EXERCISE AIM:
All lines from the one that contains "Open the Safari share sheet" to the end of the data must be retyped exactly. Pictures are not retyped.
PROVIDED MATERIAL section start
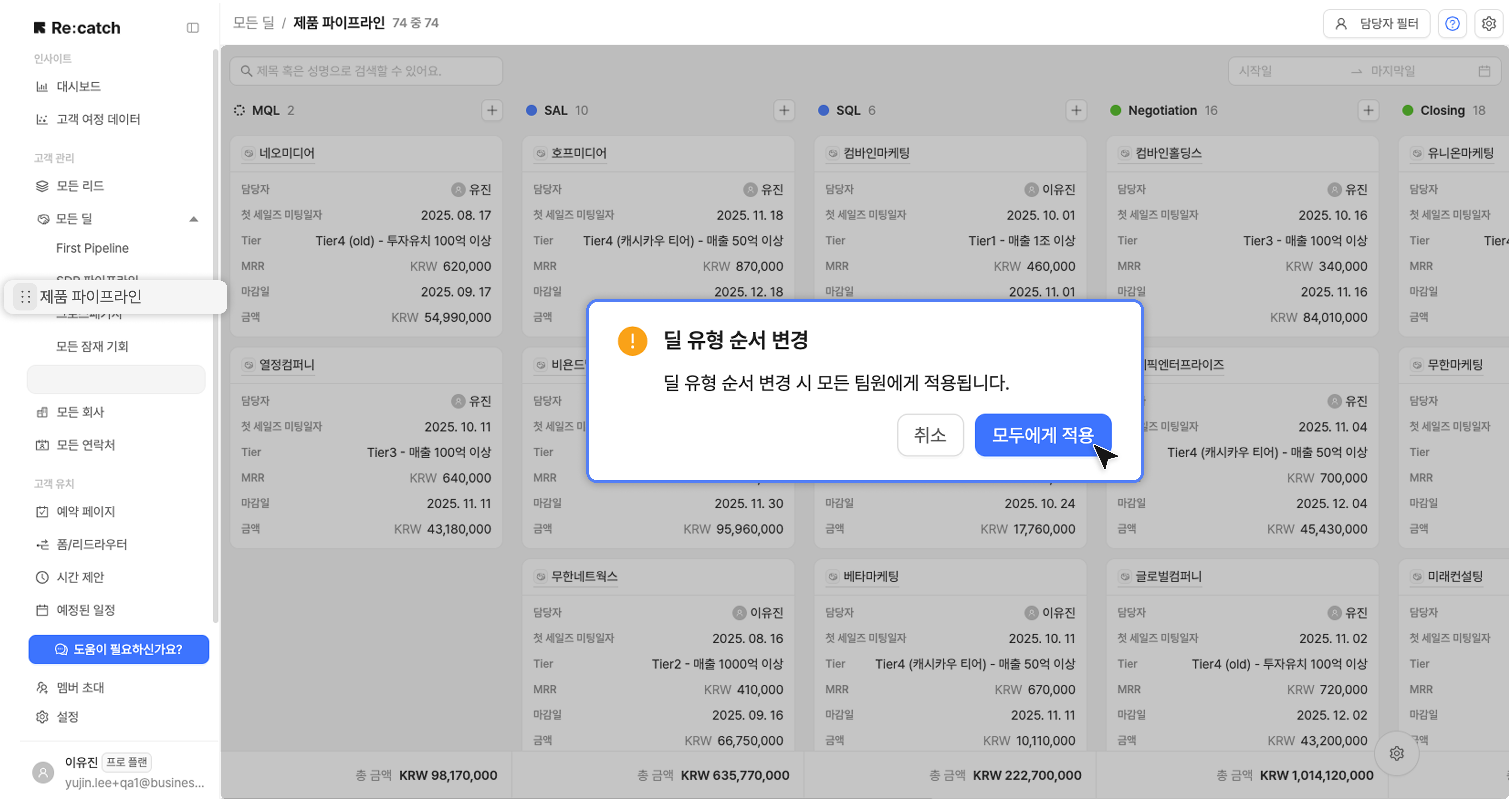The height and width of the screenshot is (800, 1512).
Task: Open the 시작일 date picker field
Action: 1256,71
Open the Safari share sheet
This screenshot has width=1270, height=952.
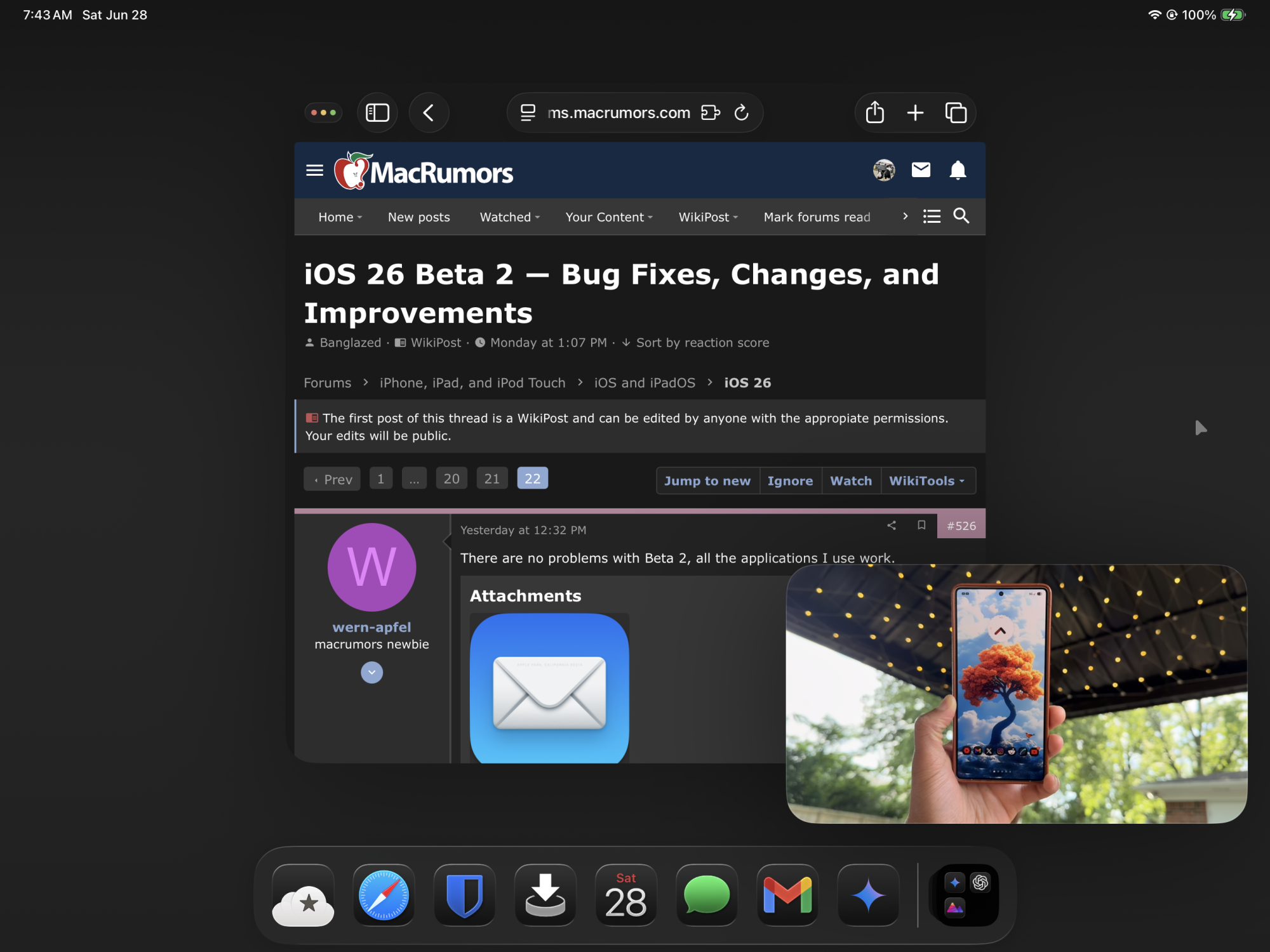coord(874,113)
PROVIDED MATERIAL section end
SOLUTION TO THE PROBLEM:
Open the Safari share sheet
This screenshot has width=1270, height=952.
coord(874,113)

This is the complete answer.